• Le plus grand aéroport du monde à Istanbul

  • Le président turc Recep Tayyip Erdogan a inauguré en grande pompe le nouvel aéroport d'Istanbul, appelé à devenir le plus grand du monde avec 200 millions de passagers par an à partir de 2028. Un outil de croissance pour Turkish Airlines.

     

    Ce lundi 29 octobre, jour du 95e anniversaire de la République turque, le président turc Recep Tayyip Erdogan a inauguré en grande pompe le nouvel aéroport d'Istanbul, destiné à devenir le plus grand du monde. Appelé tout simplement "l'aéroport d'Istanbul", cette aérogare a été construite à la vitesse de l'éclair, quatre ans seulement après le début du chantier. Il remplacera l'aéroport international Atatürk (ouvert en 1924) à partir de la fin de l'année, quand les opérations du nouvel aéroport tourneront à plein régime. Un coup dur pour ADP, actionnaire à 46% de TAV Airport, le gestionnaire de l'aéroport d'Atatürk, dont la concession dure jusqu'en 2021. Des discussions sont en cours avec les autorités turques pour indemniser TAV.

    200 millions de passagers

    Ce nouvel aéroport possèdera dans un premier temps une capacité d'accueil de 90 millions de passagers par an, supérieure à celle de Roissy-Charles de Gaulle, mais une fois la quatrième tranche de travaux achevée, en 2028, l'aéroport pourra accueillir jusqu'à 200 millions de passagers par an, deux fois plus que n'en accueille aujourd'hui l'aéroport américain d'Atlanta (103,9 millions), l'actuel numéro un mondial en trafic. A ce moment-là, il comptera 6 pistes de décollage et d'atterrissage. A titre de comparaison, Roissy, qui a accueilli 69,5 millions de passagers en 2017, devrait atteindre une capacité maximale de 120 millions de passagers vers 2035, une fois achevées les différentes tranches de la construction du terminal 4, dont une première partie ouvrira en 2024.

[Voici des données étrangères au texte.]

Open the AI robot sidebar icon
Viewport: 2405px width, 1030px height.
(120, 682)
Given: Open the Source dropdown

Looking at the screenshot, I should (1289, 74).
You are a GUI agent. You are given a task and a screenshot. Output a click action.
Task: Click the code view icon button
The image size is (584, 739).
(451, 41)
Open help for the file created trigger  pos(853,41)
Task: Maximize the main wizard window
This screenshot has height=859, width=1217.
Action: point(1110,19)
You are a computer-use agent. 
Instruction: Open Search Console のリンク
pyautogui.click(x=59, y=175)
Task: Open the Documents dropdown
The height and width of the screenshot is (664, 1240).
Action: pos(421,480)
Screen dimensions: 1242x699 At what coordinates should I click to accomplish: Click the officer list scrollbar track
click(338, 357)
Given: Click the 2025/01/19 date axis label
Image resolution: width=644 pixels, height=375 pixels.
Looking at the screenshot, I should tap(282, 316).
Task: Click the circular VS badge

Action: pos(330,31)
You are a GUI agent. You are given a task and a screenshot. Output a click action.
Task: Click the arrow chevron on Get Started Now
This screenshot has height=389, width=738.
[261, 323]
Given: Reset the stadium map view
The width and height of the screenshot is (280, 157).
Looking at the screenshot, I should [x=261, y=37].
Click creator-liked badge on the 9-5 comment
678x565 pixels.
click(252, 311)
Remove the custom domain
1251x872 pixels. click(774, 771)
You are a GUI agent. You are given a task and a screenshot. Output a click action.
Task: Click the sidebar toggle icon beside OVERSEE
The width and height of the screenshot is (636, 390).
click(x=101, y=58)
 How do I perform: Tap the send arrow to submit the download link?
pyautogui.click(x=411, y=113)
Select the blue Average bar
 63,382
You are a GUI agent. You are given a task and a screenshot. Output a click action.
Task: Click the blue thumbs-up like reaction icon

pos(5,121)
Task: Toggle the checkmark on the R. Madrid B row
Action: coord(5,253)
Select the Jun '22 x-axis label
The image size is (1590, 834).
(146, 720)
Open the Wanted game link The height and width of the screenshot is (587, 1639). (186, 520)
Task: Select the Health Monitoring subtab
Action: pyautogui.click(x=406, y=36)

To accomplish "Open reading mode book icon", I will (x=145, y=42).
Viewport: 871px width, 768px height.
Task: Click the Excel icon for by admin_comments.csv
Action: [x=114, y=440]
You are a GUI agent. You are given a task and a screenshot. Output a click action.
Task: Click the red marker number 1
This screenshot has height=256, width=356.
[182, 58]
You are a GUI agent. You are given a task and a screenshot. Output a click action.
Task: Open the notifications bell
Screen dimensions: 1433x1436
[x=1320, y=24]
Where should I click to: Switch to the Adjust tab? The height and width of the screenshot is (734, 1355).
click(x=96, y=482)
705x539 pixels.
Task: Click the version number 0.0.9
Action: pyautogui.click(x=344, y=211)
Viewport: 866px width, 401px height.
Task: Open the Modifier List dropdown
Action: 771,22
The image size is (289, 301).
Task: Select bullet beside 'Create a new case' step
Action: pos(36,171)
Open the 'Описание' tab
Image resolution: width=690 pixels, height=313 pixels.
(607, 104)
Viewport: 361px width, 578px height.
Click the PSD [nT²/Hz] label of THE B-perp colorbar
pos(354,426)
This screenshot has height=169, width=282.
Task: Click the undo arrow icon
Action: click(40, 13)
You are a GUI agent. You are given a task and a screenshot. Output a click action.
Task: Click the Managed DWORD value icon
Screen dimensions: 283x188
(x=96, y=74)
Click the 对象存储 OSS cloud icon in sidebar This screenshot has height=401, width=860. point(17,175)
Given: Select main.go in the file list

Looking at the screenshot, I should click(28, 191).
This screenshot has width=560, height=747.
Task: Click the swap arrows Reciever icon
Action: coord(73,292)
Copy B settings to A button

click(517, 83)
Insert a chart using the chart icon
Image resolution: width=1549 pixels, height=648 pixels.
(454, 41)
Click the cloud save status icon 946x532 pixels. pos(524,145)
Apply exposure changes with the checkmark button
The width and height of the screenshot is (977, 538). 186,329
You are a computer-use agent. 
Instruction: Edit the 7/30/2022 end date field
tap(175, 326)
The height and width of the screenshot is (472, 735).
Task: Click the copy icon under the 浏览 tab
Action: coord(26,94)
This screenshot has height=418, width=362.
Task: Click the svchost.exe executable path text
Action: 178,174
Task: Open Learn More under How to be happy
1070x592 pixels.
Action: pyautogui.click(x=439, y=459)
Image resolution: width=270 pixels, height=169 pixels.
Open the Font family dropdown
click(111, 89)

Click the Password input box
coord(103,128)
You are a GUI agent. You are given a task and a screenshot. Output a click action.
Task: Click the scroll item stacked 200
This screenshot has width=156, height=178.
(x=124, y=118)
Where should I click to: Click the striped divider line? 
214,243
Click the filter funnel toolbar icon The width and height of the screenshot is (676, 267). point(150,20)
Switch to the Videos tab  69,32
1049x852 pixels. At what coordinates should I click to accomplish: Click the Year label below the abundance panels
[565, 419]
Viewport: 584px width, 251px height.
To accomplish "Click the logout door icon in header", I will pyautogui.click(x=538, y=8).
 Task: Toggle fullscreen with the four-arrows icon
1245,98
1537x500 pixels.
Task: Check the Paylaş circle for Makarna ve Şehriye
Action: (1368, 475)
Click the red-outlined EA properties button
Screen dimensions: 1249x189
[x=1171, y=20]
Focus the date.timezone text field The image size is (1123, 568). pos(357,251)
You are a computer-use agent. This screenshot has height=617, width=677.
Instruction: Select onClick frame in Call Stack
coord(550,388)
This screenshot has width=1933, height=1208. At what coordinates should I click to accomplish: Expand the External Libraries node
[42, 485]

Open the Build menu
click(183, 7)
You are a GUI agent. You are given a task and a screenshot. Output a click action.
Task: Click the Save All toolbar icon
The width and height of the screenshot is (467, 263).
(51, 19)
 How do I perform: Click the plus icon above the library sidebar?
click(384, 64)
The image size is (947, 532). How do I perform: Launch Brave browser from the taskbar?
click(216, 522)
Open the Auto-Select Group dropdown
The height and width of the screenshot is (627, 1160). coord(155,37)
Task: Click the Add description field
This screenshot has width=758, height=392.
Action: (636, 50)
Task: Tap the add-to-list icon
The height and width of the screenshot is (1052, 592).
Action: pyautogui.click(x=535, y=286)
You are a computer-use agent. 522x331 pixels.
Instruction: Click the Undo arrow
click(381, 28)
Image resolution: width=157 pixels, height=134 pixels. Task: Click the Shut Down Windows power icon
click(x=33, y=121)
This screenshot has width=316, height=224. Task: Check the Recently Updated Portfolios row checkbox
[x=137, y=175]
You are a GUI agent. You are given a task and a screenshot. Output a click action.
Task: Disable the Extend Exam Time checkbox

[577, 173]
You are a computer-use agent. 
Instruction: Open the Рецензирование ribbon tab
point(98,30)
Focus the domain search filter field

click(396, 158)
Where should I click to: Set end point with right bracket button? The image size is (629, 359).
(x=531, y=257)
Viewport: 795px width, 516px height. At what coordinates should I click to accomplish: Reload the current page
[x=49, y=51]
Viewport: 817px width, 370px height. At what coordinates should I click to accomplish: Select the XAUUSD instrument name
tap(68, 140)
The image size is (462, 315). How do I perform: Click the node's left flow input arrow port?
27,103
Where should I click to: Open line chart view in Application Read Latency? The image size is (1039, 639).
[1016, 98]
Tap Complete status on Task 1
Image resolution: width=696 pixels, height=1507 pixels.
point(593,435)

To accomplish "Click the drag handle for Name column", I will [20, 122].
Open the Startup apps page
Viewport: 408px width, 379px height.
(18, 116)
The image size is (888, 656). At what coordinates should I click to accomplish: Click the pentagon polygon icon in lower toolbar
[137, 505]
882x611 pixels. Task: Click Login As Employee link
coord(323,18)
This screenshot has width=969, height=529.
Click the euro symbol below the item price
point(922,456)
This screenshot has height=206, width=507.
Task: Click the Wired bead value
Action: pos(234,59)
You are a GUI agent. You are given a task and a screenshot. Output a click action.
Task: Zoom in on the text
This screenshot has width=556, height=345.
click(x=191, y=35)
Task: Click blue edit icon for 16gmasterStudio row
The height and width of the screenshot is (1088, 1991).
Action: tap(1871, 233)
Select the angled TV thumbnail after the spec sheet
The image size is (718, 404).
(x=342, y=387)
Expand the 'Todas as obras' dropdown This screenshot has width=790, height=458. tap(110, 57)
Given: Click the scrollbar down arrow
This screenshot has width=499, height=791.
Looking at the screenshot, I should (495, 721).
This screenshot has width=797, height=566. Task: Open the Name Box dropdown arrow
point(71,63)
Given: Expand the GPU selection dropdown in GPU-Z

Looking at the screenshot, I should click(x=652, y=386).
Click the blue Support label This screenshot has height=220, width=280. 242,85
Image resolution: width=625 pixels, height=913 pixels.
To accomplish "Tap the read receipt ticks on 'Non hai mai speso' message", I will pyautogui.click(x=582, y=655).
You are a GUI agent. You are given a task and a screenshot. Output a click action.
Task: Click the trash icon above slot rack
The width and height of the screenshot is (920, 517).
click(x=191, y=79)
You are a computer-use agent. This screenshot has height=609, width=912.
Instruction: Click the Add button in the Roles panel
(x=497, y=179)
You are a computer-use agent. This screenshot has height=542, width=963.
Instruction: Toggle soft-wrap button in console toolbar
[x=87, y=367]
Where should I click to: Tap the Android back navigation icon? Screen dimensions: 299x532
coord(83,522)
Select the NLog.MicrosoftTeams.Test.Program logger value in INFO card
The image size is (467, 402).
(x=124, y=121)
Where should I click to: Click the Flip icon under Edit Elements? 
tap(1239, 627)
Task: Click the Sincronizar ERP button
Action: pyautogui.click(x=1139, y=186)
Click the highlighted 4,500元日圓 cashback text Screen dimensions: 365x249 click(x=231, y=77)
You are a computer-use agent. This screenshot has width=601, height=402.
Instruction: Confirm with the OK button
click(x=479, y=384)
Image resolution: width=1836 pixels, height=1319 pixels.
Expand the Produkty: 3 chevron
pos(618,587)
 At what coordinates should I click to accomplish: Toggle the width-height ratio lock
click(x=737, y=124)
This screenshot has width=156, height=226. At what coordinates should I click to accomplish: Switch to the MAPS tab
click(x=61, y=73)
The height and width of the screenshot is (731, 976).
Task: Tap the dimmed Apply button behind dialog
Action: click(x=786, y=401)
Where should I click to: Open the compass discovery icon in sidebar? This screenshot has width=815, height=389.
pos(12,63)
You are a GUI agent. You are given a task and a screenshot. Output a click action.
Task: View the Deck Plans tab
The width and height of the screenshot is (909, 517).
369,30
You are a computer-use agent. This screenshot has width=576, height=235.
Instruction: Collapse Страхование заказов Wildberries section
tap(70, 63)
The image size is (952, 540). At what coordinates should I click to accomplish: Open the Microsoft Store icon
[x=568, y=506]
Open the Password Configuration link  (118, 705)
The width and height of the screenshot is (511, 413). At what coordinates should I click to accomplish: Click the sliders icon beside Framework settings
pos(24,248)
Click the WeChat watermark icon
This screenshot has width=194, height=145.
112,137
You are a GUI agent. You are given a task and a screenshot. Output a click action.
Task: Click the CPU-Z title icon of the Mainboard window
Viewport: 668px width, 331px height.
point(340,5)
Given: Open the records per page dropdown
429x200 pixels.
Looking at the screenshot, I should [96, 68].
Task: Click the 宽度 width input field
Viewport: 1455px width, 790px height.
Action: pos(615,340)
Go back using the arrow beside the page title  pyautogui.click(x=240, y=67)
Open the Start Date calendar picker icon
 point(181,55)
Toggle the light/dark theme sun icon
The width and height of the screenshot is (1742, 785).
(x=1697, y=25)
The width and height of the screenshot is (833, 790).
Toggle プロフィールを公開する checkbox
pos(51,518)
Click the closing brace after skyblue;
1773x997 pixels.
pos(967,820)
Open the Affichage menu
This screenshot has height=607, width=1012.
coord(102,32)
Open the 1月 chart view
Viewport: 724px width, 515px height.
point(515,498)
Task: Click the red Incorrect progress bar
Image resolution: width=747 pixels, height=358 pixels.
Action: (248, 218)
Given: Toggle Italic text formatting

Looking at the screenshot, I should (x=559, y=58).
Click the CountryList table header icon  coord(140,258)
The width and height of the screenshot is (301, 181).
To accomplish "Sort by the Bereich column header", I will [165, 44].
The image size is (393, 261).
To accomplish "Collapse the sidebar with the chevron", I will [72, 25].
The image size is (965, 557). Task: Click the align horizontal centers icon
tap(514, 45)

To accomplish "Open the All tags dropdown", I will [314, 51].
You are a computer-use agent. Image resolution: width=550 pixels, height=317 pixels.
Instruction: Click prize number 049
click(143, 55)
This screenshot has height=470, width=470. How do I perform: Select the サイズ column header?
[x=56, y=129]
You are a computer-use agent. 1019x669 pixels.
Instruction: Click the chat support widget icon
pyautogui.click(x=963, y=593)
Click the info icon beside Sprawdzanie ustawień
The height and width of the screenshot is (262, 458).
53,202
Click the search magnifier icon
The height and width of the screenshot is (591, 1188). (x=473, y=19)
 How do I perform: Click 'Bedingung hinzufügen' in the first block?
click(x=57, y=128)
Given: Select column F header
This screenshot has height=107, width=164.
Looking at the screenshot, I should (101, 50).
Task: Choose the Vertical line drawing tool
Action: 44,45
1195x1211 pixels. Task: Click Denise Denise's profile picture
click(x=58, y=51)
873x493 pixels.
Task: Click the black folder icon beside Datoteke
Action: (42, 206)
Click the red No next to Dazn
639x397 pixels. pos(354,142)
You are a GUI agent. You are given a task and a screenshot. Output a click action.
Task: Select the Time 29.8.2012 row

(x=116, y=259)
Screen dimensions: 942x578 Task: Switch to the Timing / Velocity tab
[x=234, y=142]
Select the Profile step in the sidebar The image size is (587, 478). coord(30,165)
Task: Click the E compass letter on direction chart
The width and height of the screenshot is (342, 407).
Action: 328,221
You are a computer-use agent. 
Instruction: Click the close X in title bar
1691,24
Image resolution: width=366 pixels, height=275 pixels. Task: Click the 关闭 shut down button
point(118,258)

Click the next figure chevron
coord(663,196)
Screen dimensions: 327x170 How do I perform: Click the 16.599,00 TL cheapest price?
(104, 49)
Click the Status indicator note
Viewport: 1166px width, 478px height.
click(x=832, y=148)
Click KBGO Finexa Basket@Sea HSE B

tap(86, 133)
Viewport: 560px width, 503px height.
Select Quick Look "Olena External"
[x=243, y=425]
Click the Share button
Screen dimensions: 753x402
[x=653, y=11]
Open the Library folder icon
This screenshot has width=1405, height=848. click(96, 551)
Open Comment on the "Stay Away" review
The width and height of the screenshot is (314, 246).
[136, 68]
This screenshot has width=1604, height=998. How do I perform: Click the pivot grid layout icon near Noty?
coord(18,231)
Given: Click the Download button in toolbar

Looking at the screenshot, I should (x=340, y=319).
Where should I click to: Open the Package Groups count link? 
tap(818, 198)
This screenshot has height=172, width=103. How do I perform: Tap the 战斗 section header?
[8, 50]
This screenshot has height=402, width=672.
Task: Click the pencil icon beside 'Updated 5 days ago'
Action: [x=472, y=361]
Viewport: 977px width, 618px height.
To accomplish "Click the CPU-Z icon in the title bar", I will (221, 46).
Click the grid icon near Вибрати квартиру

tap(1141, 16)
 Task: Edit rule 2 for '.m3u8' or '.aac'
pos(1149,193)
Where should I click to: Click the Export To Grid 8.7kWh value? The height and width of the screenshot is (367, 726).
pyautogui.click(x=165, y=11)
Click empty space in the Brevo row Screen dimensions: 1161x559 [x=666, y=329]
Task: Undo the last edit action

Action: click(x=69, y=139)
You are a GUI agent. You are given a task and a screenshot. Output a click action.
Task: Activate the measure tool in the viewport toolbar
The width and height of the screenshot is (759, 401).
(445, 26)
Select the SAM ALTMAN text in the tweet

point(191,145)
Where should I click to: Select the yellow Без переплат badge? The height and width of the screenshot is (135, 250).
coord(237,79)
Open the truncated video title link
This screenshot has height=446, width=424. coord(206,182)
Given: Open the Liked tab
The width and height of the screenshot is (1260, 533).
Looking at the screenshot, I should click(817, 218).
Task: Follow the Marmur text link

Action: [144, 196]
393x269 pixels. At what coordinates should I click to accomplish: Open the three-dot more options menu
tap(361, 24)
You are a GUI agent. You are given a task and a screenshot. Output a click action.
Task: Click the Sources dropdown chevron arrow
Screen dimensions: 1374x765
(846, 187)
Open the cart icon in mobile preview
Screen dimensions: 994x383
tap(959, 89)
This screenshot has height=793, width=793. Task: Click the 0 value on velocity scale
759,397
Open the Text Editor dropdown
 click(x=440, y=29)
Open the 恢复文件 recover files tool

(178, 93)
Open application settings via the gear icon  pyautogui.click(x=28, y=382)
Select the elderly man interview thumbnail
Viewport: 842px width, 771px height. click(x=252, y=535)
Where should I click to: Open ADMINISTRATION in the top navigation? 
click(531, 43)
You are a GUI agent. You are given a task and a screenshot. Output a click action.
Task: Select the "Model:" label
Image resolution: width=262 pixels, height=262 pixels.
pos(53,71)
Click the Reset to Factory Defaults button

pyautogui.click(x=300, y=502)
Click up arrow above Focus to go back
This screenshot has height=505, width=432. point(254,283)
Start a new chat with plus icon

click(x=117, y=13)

    Les premiers avions décolleront du nouvel aéroport d'Istanbul ce mercredi 31 octobre pour une période de rodage de deux mois (seuls cinq vols quotidiens y seront traités). Il tournera à plein régime à partir du 29 décembre, une fois réalisé le transfert des équipements de l'aéroport Atatürk, à l'issue d'une opération qui durera 45 heures. Le défi est de taille. L'ouverture d'un nouvel aéroport est toujours risquée. Les déboires de l'aéroport de Denver, dans les années 1990, ou celui de Berlin, aujourd'hui, en témoignent.

    Un outil pour la croissance de Turkish Airlines

    Turkish Airlines sera évidemment le premier bénéficiaire de ce nouvel aéroport qui lui permettra d'assurer sa croissance.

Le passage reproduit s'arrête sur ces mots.